Can anyone who is reading this guess correctly what the number one cause of death is in the U.S.? If any readers had guessed that heart disease is the leading cause of death in this country, then their guess would have been absolutely correct. Since this website has a marked orientation toward healthcare careers and things pertaining to the medical field, a quick posting about American Heart Month seems timely and appropriate.
After all, many people in this country seek the services of the healthcare system as the result of heart disease and cardiac issues. In fact, there is a high likelihood that some or all of the current and future readers of this piece are either related to a person who has heart disease or know someone who is afflicted with heart disease. Heck, there is a decent chance that a reader may even have one or more cardiac issues themselves.
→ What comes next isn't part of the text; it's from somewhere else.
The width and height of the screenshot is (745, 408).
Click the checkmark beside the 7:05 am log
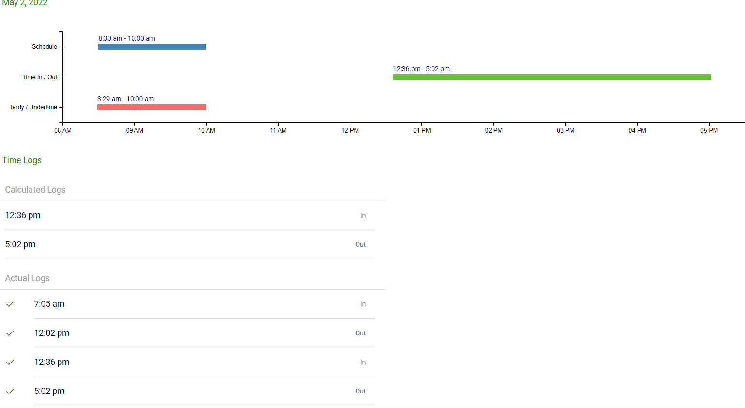click(x=10, y=304)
The overarching focal point of American Heart Month is to raise awareness in the minds of the American public about the national health crisis of heart problems and blood vessel, cardiovascular and circulatory disorders. In addition, another goal of American Heart Month is to get the general public to be more supportive of programs and initiatives that work toward addressing the rampant problem of heart disease.
Some of the most common cardiovascular health issues in this country include the following: coronary artery disease (CAD), congestive heart failure (CHF), hypertension (more commonly known as ‘high blood pressure’), atrial fibrillation, heart valve disease, and angina pectoris (better known as ‘chest pain’). Congenital heart defects and anomalies, which are present at birth, are also rather common in American society.
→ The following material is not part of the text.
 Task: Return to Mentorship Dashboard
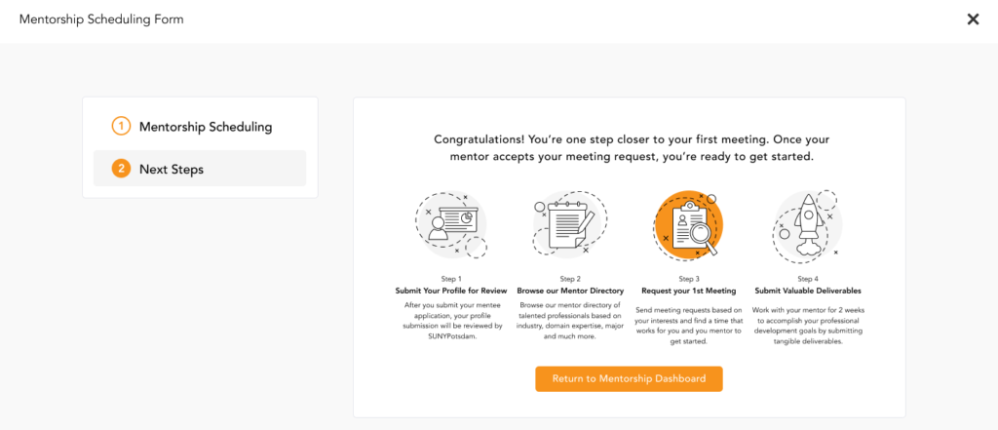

During American Heart Month, people are strongly encouraged to wear the color red to show their wholehearted support of preventative measures for heart disease. People are also nudged toward making a series of lasting lifestyle changes that have been proven to minimize or reduce the risk of developing heart problems.
Lifestyle changes that lessen the likelihood of cardiac disease development include smoking cessation, regular cardiovascular exercise, weight loss, stress management, and adherence to heart-healthy diets. American citizens are also urged to obtain annual physical examinations from a healthcare provider and ensure their serum cholesterol levels get checked regularly.